BEGIN Passage provided

ANALYSIS: Prudent Abu Dhabi adjusts strategy
Abu Dhabi, November 9, 2011
When Abu Dhabi announced that it would delay establishing local branches of the Louvre and Guggenheim museums, it was an important signal of the emirate's economic strategy as well as its priorities.
"Due to the immense magnitude of the work associated with the development of such consequential projects, the company has decided to extend the delivery dates," the government-owned Tourism Development and Investment Co said last month.
The company gave no new dates for opening the museums, which were originally scheduled to start operating between 2013 and 2014 as part of a $27 billion art and culture development on Abu Dhabi's Saadiyat Island.
But the message was clear: getting the projects right and ensuring public demand for them would be given precedence over rushing them out quickly to gain prestige.

END Passage provided
BEGIN Data extract

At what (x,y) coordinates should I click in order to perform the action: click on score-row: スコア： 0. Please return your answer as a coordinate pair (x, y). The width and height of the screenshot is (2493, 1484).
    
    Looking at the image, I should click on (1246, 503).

END Data extract

▶ Check your understanding:
a. According to the Abu Dhabi analysis, what is the value of the art and culture development on Saadiyat Island?
b. Please continue the analysis of Abu Dhabi's museum delays from its last sentence.

▶ Per-task outputs:
a. $27 billion

b.
Across the emirate, which accounts for more than half of the UAE's economy, government-backed real estate, commercial and tourism projects, many conceived during the boom years of 2003-2008, are under review and in some cases being delayed or put on hold.
This is happening under economic pressure; large parts of the real estate market are weak, and the shaky state of the global economy threatens demand for Abu Dhabi's property and tourism sectors. Average residential property prices in the emirate sank 7 percent in the third quarter of this year from the previous quarter, and are down 49 percent from their peak in 2008, according to consultants Jones Lang LaSalle.
But Abu Dhabi's retrenchment is different from the panicky restructuring which was forced on neighbouring emirate Dubai by a property crash and recession in 2009.
Abu Dhabi will not need a bailout and has plenty of money to continue promoting projects; it is merely shifting its priorities away from some high-end developments for which demand has weakened and towards housing and welfare projects for the mass of its citizens.
Abu Dhabi originally wanted to do too much, too soon and has now realised that strategy is not feasible, said Abdelkhaleq Abdullah, professor of political science at Emirates University. "A review of what is going on is very positive -- it is timely and it is a matter of being more prudent. Slow is good, slow is beautiful."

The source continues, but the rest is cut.